$\text{mod 3}$ gives $3|a$ and $3|c$. Writing $a=3a_1$ and $c=3c_1$ gives $5a_1^2+b^2=13c_1^2$ and $\text{mod 5}$ finishes because of infinite descent. Only solution is $(0, 0, 0)$ @below, I just realized $\text{mod 3}$ was nonsense, thanks.

rafaello wrote: Find all integer triples $(a, b, c)$ satisfying the equation $$ 5 a^2 + 9 b^2 = 13 c^2. $$ $\pmod{5}$ gives $5\mid b,c$. Define $b=5b',c=5c'$. We have $a^2+45b'^2=65c'^2$ and $5\mid a$. Define $a=5a'$. We have $5a'^2+9b'^2=13c'^2$. By infinite descent we get $a=b=c=0$.
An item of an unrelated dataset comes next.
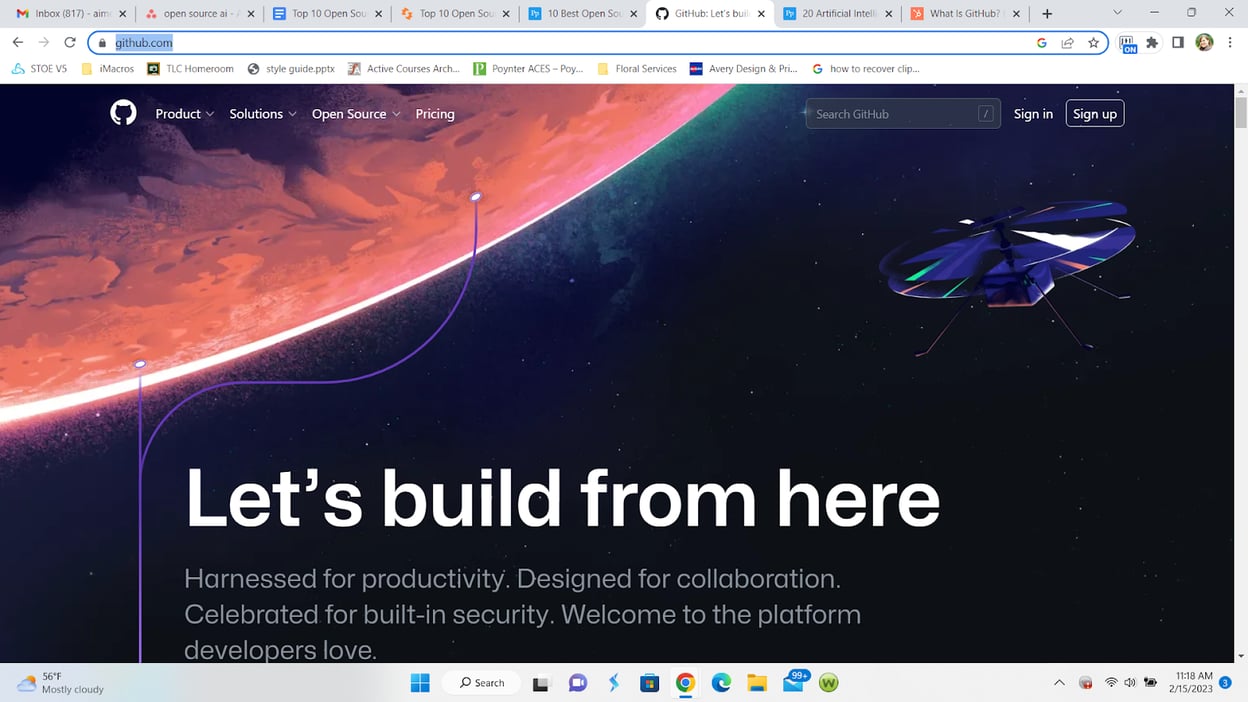Bookmark the page with the star icon
The width and height of the screenshot is (1248, 702).
coord(1093,43)
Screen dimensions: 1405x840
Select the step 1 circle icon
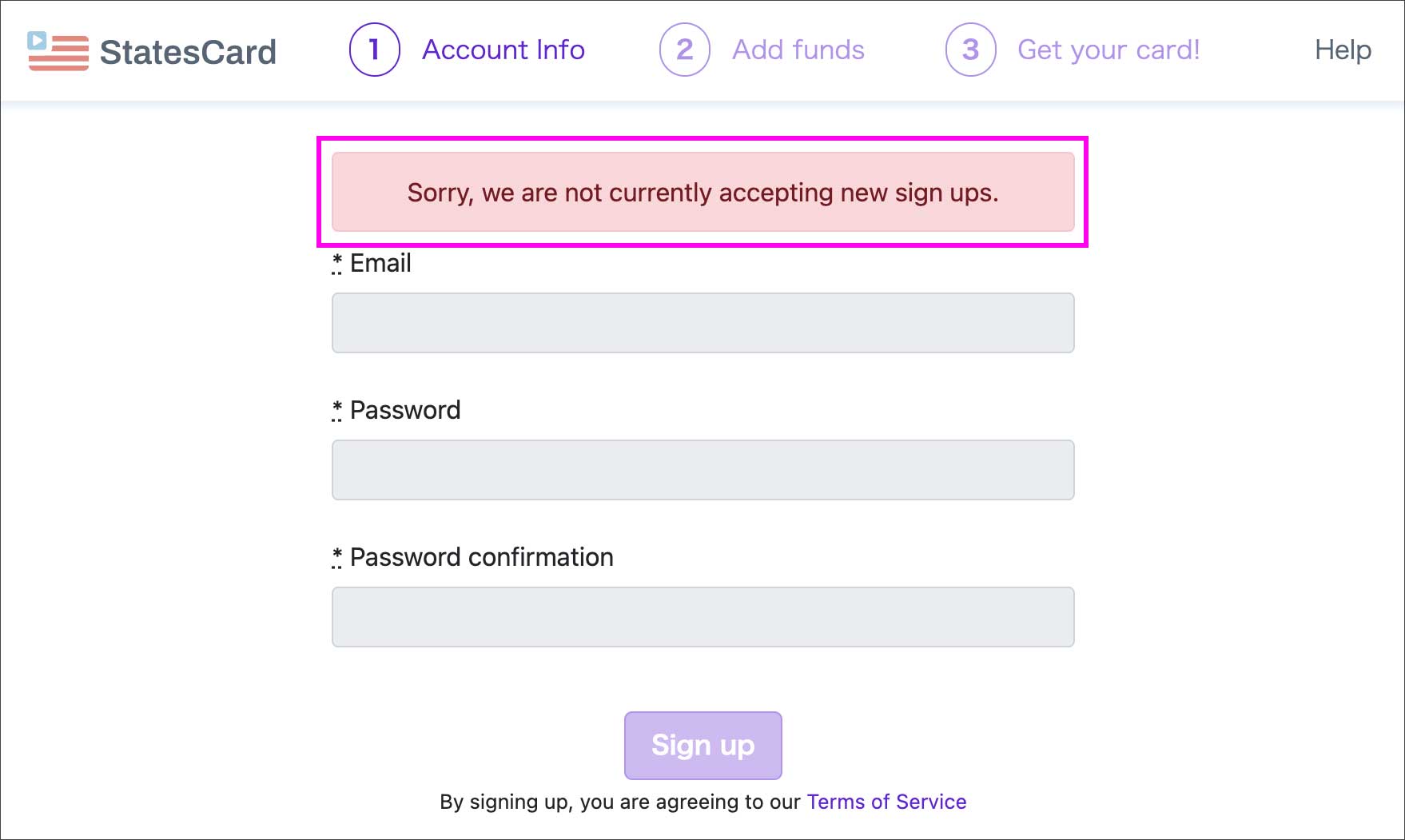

rafaello wrote: Find all integer triples $(a, b, c)$ satisfying the equation $$ 5 a^2 + 9 b^2 = 13 c^2. $$ Too simple by Quadratic Reciprocity - Notice $\mod 13$ , we have $$ 5a^{2} + 9b^{2} \equiv 0 \mod 13$$, giving $$5a^{2} \equiv 4b^{2} \mod 13$$, but note that as $4b^{2}$ is a $QR$ $\mod 13$ , giving $\left ( \frac{5}{13} \right ) = 1$ , but from Quadratic reciprocity $$ \left ( \frac{5}{13} \right ).\left ( \frac{13}{5} \right ) = (-1)^{even} = 1$$, but as $\left ( \frac{13}{5} \right ) = -1$ , this is a contradiction . Hence only solution is $(0,0,0)$. $\blacksquare$.